* Your task
Search the data for the string "Open", and report each line where it is found.

Pixel coordinate grounding data:
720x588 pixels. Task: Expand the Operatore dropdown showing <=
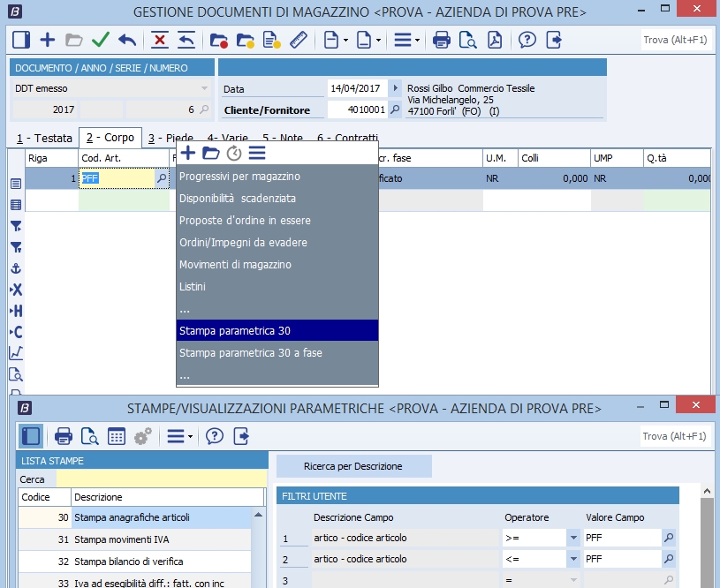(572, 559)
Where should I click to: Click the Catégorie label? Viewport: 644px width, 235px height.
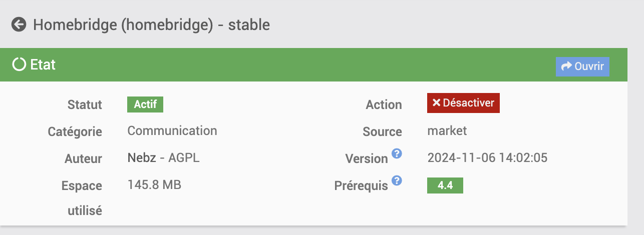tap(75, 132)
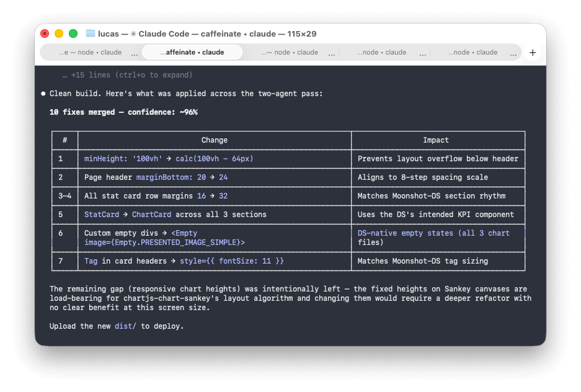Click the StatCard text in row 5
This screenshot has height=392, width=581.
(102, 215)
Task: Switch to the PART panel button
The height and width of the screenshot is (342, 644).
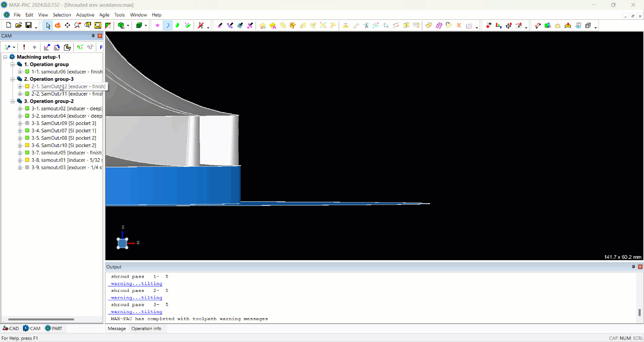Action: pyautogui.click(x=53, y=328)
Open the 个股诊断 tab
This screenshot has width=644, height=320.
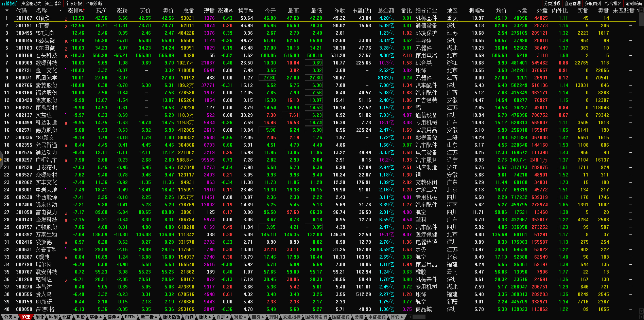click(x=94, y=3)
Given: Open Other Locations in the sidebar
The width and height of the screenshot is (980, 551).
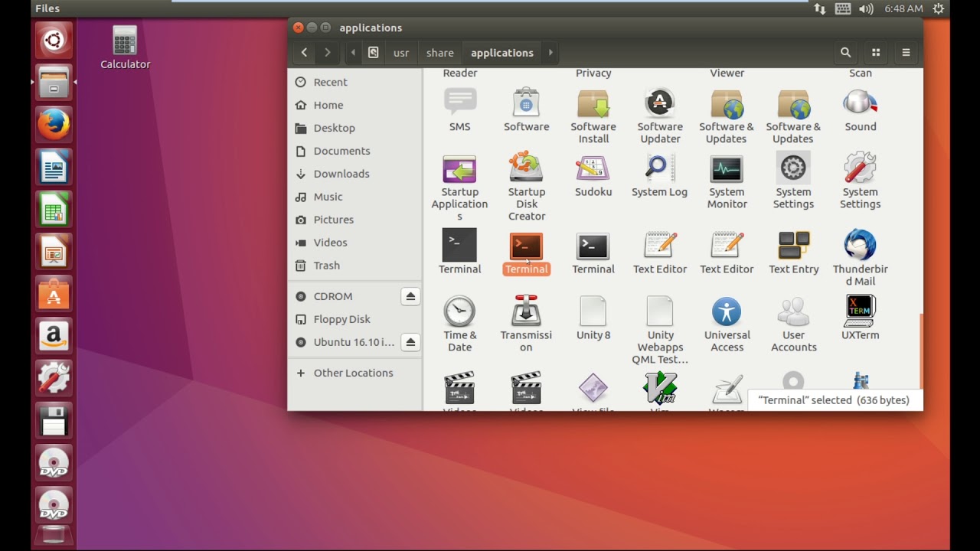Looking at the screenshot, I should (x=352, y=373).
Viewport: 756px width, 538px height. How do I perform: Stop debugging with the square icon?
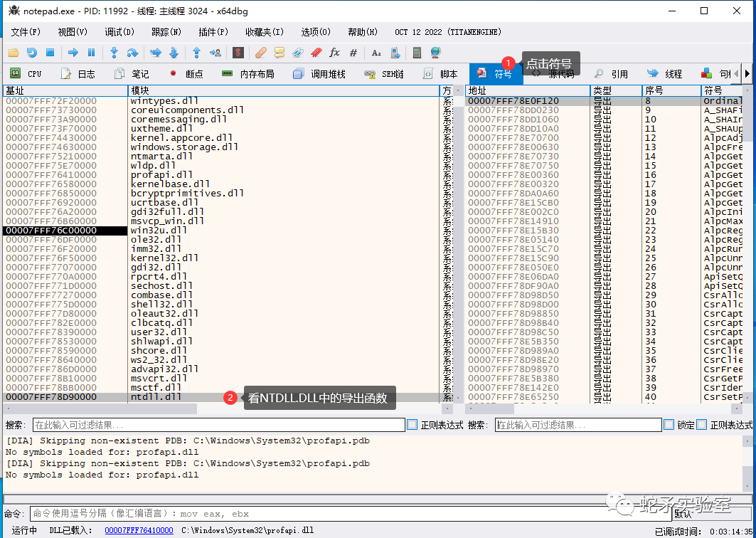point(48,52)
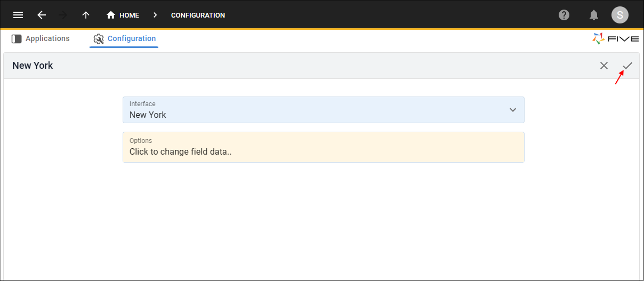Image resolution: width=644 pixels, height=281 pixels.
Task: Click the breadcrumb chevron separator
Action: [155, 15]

* Reply to the task
Open the 个股诊断 tab
Given: Open Other Locations in the sidebar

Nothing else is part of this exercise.